Simulação mostra variações na densidade do manto terrestre sob o continente antártico.
(Imagem: gerado por IA)
Cientistas identificaram uma anomalia massiva no campo gravitacional sob a Antártida, apelidada de “buraco gravitacional”, que pode ser a chave para entender a estabilidade das geleiras e as variações no nível do mar. Conhecida tecnicamente como Antarctic geoid low (AGL), essa região apresenta uma força da gravidade significativamente menor do que no restante do planeta, um fenômeno que intriga especialistas por sua origem profunda no interior da Terra.
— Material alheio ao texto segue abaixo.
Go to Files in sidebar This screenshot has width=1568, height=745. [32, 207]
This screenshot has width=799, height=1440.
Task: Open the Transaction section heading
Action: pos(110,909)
Conflito de forças sob a crosta terrestre
Um estudo internacional liderado por Alessandro Forte, da Universidade da Flórida, e Petar Glišić, do Instituto de Geofísica de Paris, revelou que esse “buraco” não é estático. Através de simulações computacionais avançadas do manto terrestre, a camada rochosa abaixo da crosta, os pesquisadores reconstruíram a evolução dessa anomalia nos últimos 70 milhões de anos. O processo funciona como uma tomografia do planeta, utilizando ondas sísmicas de terremotos para mapear o que os olhos humanos não podem ver.
A pesquisa aponta que a anomalia é o resultado de uma batalha titânica entre dois processos geológicos opostos. De um lado, placas tectônicas frias e densas afundam em direção ao núcleo; do outro, correntes de material superaquecido e leve, chamadas de plumas, sobem das profundezas. Esse equilíbrio moldou a gravidade da região ao longo de eras, fazendo com que o ponto de menor intensidade migrasse do Atlântico Sul para o Mar de Ross, na Antártida, há cerca de 30 milhões de anos.
Impacto no eixo da Terra e no gelo
A descoberta mais impactante do estudo é a correlação entre essa variação gravitacional e o eixo de rotação da Terra. O crescimento da anomalia coincide com o fenômeno de “true polar wander”, um deslocamento lento na posição dos polos terrestres ocorrido há 50 milhões de anos. Mais do que uma curiosidade geológica, essa mudança pode ter sido o gatilho para a formação das grandes calotas de gelo antárticas.
Em áreas onde a gravidade é mais fraca, a massa de água dos oceanos tende a se redistribuir, alterando o nível do mar localmente. Essa mudança nas condições ambientais pode ter favorecido o acúmulo de gelo em larga escala no continente gelado. Compreender essa dinâmica interna é fundamental para prever como o relevo e a gravidade continuarão influenciando o clima global e a subida das marés nas próximas décadas.